Goal of the exercise: Starting at the first line and ending at the line that contains "Action: click(x=204, y=89)", give the lines as a Markdown table with the columns Row and Line, numbering each row and leaving out blank lines.
------ Data for the task ------
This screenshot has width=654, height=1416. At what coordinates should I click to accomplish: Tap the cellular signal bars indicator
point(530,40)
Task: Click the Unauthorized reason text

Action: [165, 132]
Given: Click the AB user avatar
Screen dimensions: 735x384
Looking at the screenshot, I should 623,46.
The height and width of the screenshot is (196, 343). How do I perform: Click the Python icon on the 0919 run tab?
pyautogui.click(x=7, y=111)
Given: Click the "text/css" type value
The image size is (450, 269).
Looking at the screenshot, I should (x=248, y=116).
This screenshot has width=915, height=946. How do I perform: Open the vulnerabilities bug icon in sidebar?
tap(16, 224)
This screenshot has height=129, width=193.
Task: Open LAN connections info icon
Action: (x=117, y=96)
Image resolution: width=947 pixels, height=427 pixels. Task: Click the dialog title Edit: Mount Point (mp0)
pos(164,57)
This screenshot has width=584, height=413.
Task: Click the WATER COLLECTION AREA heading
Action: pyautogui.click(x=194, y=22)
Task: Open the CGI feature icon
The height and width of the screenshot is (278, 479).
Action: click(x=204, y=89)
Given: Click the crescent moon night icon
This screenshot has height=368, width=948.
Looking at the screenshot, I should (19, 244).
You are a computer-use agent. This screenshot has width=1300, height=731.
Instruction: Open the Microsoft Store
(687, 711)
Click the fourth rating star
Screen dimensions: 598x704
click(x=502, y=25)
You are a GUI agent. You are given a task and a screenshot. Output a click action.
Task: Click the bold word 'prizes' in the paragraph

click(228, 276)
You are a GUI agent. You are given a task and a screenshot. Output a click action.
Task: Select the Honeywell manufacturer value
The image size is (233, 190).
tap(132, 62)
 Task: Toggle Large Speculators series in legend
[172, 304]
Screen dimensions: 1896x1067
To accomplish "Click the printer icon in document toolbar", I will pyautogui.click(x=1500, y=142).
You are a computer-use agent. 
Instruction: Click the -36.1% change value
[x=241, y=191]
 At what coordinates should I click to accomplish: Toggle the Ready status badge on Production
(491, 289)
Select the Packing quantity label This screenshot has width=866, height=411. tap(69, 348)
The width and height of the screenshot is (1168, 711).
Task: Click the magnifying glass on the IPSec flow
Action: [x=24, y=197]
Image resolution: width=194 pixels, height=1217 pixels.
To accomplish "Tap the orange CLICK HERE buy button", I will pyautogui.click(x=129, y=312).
------
Result of the task:
| Row | Line |
|---|---|
| 1 | This screenshot has width=654, height=1416. At what coordinates should I click to accomplish: Tap the cellular signal bars indicator |
| 2 | point(530,40) |
| 3 | Task: Click the Unauthorized reason text |
| 4 | Action: [165, 132] |
| 5 | Given: Click the AB user avatar |
| 6 | Screen dimensions: 735x384 |
| 7 | Looking at the screenshot, I should 623,46. |
| 8 | The height and width of the screenshot is (196, 343). How do I perform: Click the Python icon on the 0919 run tab? |
| 9 | pyautogui.click(x=7, y=111) |
| 10 | Given: Click the "text/css" type value |
| 11 | The image size is (450, 269). |
| 12 | Looking at the screenshot, I should (x=248, y=116). |
| 13 | This screenshot has width=915, height=946. How do I perform: Open the vulnerabilities bug icon in sidebar? |
| 14 | tap(16, 224) |
| 15 | This screenshot has height=129, width=193. |
| 16 | Task: Open LAN connections info icon |
| 17 | Action: (x=117, y=96) |
| 18 | Image resolution: width=947 pixels, height=427 pixels. Task: Click the dialog title Edit: Mount Point (mp0) |
| 19 | pos(164,57) |
| 20 | This screenshot has width=584, height=413. |
| 21 | Task: Click the WATER COLLECTION AREA heading |
| 22 | Action: pyautogui.click(x=194, y=22) |
| 23 | Task: Open the CGI feature icon |
| 24 | The height and width of the screenshot is (278, 479). |
| 25 | Action: click(x=204, y=89) |